* **Exercise aim**
Reproduce the records exactly, beginning with their first line and ending with the line that contains "Open the Created column filter icon", and output nothing more.

* **Material provided**
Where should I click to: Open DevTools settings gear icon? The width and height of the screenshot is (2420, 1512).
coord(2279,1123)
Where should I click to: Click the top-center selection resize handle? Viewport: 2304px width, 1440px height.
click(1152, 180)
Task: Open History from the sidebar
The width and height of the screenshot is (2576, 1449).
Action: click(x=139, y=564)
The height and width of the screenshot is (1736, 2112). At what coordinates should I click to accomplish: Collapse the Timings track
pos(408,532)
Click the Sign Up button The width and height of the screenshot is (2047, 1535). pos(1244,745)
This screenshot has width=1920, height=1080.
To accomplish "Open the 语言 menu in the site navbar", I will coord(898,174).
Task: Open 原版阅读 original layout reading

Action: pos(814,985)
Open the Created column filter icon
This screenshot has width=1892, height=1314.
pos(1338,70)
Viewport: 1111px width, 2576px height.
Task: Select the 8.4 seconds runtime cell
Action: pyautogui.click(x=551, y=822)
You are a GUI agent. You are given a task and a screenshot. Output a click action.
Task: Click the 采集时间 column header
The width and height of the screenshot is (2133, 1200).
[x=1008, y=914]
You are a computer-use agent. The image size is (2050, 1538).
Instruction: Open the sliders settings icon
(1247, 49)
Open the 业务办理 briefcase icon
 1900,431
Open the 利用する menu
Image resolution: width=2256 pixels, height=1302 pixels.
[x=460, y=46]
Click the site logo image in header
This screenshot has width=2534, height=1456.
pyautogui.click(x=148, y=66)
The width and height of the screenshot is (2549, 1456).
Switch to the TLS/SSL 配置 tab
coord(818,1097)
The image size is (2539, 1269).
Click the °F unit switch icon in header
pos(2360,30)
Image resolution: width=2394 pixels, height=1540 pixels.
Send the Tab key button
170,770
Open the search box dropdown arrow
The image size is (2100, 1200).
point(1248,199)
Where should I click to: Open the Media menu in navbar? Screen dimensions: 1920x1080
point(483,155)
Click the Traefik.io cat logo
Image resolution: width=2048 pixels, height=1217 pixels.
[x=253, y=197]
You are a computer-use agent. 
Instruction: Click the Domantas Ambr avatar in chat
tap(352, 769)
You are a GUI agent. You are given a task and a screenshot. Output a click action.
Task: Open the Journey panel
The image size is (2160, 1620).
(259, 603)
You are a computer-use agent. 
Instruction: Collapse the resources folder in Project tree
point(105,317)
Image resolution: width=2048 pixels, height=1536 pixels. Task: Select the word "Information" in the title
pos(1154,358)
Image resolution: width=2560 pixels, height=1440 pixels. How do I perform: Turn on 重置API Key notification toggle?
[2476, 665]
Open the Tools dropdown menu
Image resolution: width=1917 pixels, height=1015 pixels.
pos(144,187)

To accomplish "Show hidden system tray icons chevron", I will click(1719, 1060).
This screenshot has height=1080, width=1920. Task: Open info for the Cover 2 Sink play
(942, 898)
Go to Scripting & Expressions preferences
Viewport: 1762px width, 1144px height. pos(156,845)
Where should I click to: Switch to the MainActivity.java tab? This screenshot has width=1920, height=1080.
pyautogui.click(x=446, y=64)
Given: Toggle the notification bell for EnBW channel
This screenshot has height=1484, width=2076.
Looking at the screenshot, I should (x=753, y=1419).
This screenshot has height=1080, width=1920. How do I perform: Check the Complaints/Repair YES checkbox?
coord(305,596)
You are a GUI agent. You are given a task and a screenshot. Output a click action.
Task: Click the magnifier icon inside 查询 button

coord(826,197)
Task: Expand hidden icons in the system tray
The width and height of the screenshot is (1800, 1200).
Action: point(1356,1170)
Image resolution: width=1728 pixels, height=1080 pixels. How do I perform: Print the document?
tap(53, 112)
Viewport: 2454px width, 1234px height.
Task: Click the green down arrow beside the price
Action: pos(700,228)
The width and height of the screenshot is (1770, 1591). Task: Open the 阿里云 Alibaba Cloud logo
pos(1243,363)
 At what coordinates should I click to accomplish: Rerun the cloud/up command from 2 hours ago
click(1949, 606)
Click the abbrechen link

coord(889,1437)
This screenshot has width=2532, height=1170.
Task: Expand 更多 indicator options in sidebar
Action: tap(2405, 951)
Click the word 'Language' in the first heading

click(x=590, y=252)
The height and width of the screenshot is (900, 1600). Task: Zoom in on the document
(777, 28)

* **Answer to this exercise**
Where should I click to: Open DevTools settings gear icon? The width and height of the screenshot is (2420, 1512).
coord(2279,1123)
Where should I click to: Click the top-center selection resize handle? Viewport: 2304px width, 1440px height.
click(1152, 180)
Task: Open History from the sidebar
The width and height of the screenshot is (2576, 1449).
Action: click(x=139, y=564)
The height and width of the screenshot is (1736, 2112). At what coordinates should I click to accomplish: Collapse the Timings track
pos(408,532)
Click the Sign Up button The width and height of the screenshot is (2047, 1535). pos(1244,745)
This screenshot has width=1920, height=1080.
To accomplish "Open the 语言 menu in the site navbar", I will coord(898,174).
Task: Open 原版阅读 original layout reading

Action: pos(814,985)
Open the Created column filter icon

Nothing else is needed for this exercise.